Stored data
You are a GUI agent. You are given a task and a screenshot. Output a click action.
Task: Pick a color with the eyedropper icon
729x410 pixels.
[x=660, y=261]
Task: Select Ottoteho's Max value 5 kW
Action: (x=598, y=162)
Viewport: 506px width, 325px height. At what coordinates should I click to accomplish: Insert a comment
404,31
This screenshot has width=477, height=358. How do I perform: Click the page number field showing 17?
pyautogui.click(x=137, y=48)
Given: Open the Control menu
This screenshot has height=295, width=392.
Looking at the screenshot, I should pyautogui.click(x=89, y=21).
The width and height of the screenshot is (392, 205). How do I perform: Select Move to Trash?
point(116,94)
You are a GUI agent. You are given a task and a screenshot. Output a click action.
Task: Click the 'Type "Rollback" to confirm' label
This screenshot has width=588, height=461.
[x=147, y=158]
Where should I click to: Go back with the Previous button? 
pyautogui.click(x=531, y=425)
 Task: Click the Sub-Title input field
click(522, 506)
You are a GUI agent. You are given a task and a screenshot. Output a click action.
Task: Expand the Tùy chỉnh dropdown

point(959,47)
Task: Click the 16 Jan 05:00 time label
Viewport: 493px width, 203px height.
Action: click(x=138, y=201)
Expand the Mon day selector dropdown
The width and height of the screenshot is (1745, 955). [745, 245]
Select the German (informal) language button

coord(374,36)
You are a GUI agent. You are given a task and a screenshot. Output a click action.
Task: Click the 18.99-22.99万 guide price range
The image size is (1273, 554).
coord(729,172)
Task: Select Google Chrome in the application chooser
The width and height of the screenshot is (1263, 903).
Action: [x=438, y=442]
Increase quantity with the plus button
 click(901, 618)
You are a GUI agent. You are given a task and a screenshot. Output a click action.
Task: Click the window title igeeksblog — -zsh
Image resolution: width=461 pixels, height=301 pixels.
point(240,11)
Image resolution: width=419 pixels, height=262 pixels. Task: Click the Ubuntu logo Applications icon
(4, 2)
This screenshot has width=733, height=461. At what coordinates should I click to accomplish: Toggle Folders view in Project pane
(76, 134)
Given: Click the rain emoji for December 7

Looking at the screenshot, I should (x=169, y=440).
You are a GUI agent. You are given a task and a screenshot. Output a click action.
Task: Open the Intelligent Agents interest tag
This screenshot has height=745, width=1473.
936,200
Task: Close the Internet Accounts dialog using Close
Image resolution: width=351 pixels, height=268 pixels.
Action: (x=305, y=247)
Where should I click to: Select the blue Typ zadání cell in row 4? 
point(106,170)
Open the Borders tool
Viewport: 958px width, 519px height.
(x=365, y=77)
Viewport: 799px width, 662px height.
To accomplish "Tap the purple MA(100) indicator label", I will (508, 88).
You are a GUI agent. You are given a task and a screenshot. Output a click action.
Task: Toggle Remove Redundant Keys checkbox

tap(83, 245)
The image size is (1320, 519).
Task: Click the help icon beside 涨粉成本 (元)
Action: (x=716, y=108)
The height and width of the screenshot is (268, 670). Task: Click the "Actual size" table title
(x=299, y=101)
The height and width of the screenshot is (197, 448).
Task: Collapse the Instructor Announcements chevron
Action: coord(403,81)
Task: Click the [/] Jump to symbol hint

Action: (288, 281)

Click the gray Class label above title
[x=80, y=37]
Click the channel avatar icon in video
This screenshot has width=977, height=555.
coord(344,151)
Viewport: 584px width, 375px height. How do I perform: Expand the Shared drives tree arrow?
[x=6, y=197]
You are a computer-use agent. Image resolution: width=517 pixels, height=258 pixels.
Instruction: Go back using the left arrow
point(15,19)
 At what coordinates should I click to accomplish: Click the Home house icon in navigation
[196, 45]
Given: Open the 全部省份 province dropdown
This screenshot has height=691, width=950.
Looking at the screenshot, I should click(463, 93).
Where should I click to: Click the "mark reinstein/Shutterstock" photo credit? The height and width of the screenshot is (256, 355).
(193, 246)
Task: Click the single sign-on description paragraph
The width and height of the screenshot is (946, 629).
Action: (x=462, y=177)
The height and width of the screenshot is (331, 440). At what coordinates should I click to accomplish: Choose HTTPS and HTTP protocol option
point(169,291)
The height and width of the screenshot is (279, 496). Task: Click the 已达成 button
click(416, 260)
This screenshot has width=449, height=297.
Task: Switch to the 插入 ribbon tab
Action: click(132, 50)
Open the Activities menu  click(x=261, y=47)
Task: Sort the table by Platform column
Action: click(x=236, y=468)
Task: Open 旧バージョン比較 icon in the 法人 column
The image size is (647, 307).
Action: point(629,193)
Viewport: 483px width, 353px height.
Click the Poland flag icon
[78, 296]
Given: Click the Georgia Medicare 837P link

■ **ACTION ITEM**
Each entry above is to be transcribed word for word.

■ **SOLUTION TO THIS TASK**
You are a GUI agent. You are given a task and a screenshot. Output a click action.
Task: Pick a color with the eyedropper icon
729x410 pixels.
[x=660, y=261]
Task: Select Ottoteho's Max value 5 kW
Action: (x=598, y=162)
Viewport: 506px width, 325px height. At what coordinates should I click to accomplish: Insert a comment
404,31
This screenshot has width=477, height=358. How do I perform: Click the page number field showing 17?
pyautogui.click(x=137, y=48)
Given: Open the Control menu
This screenshot has height=295, width=392.
Looking at the screenshot, I should pyautogui.click(x=89, y=21).
The width and height of the screenshot is (392, 205). How do I perform: Select Move to Trash?
point(116,94)
You are a GUI agent. You are given a task and a screenshot. Output a click action.
Task: Click the 'Type "Rollback" to confirm' label
This screenshot has width=588, height=461.
[x=147, y=158]
Where should I click to: Go back with the Previous button? 
pyautogui.click(x=531, y=425)
 Task: Click the Sub-Title input field
click(522, 506)
You are a GUI agent. You are given a task and a screenshot. Output a click action.
Task: Expand the Tùy chỉnh dropdown

point(959,47)
Task: Click the 16 Jan 05:00 time label
Viewport: 493px width, 203px height.
Action: click(x=138, y=201)
Expand the Mon day selector dropdown
The width and height of the screenshot is (1745, 955). [745, 245]
Select the German (informal) language button

coord(374,36)
You are a GUI agent. You are given a task and a screenshot. Output a click action.
Task: Click the 18.99-22.99万 guide price range
The image size is (1273, 554).
coord(729,172)
Task: Select Google Chrome in the application chooser
The width and height of the screenshot is (1263, 903).
Action: [x=438, y=442]
Increase quantity with the plus button
 click(901, 618)
You are a GUI agent. You are given a task and a screenshot. Output a click action.
Task: Click the window title igeeksblog — -zsh
Image resolution: width=461 pixels, height=301 pixels.
point(240,11)
Image resolution: width=419 pixels, height=262 pixels. Task: Click the Ubuntu logo Applications icon
(4, 2)
This screenshot has width=733, height=461. At what coordinates should I click to accomplish: Toggle Folders view in Project pane
(76, 134)
Given: Click the rain emoji for December 7

Looking at the screenshot, I should (x=169, y=440).
You are a GUI agent. You are given a task and a screenshot. Output a click action.
Task: Open the Intelligent Agents interest tag
This screenshot has height=745, width=1473.
936,200
Task: Close the Internet Accounts dialog using Close
Image resolution: width=351 pixels, height=268 pixels.
Action: (x=305, y=247)
Where should I click to: Select the blue Typ zadání cell in row 4? 
point(106,170)
Open the Borders tool
Viewport: 958px width, 519px height.
(x=365, y=77)
Viewport: 799px width, 662px height.
To accomplish "Tap the purple MA(100) indicator label", I will (508, 88).
You are a GUI agent. You are given a task and a screenshot. Output a click action.
Task: Toggle Remove Redundant Keys checkbox

tap(83, 245)
The image size is (1320, 519).
Task: Click the help icon beside 涨粉成本 (元)
Action: (x=716, y=108)
The height and width of the screenshot is (268, 670). Task: Click the "Actual size" table title
(x=299, y=101)
The height and width of the screenshot is (197, 448).
Task: Collapse the Instructor Announcements chevron
Action: coord(403,81)
Task: Click the [/] Jump to symbol hint

Action: (288, 281)

Click the gray Class label above title
[x=80, y=37]
Click the channel avatar icon in video
This screenshot has width=977, height=555.
coord(344,151)
Viewport: 584px width, 375px height. How do I perform: Expand the Shared drives tree arrow?
[x=6, y=197]
You are a computer-use agent. Image resolution: width=517 pixels, height=258 pixels.
Instruction: Go back using the left arrow
point(15,19)
 At what coordinates should I click to accomplish: Click the Home house icon in navigation
[196, 45]
Given: Open the 全部省份 province dropdown
This screenshot has height=691, width=950.
Looking at the screenshot, I should click(463, 93).
Where should I click to: Click the "mark reinstein/Shutterstock" photo credit? The height and width of the screenshot is (256, 355).
(193, 246)
Task: Click the single sign-on description paragraph
The width and height of the screenshot is (946, 629).
Action: (x=462, y=177)
The height and width of the screenshot is (331, 440). At what coordinates should I click to accomplish: Choose HTTPS and HTTP protocol option
point(169,291)
The height and width of the screenshot is (279, 496). Task: Click the 已达成 button
click(416, 260)
This screenshot has width=449, height=297.
Task: Switch to the 插入 ribbon tab
Action: click(132, 50)
Open the Activities menu  click(x=261, y=47)
Task: Sort the table by Platform column
Action: click(x=236, y=468)
Task: Open 旧バージョン比較 icon in the 法人 column
The image size is (647, 307).
Action: point(629,193)
Viewport: 483px width, 353px height.
Click the Poland flag icon
[78, 296]
Given: Click the Georgia Medicare 837P link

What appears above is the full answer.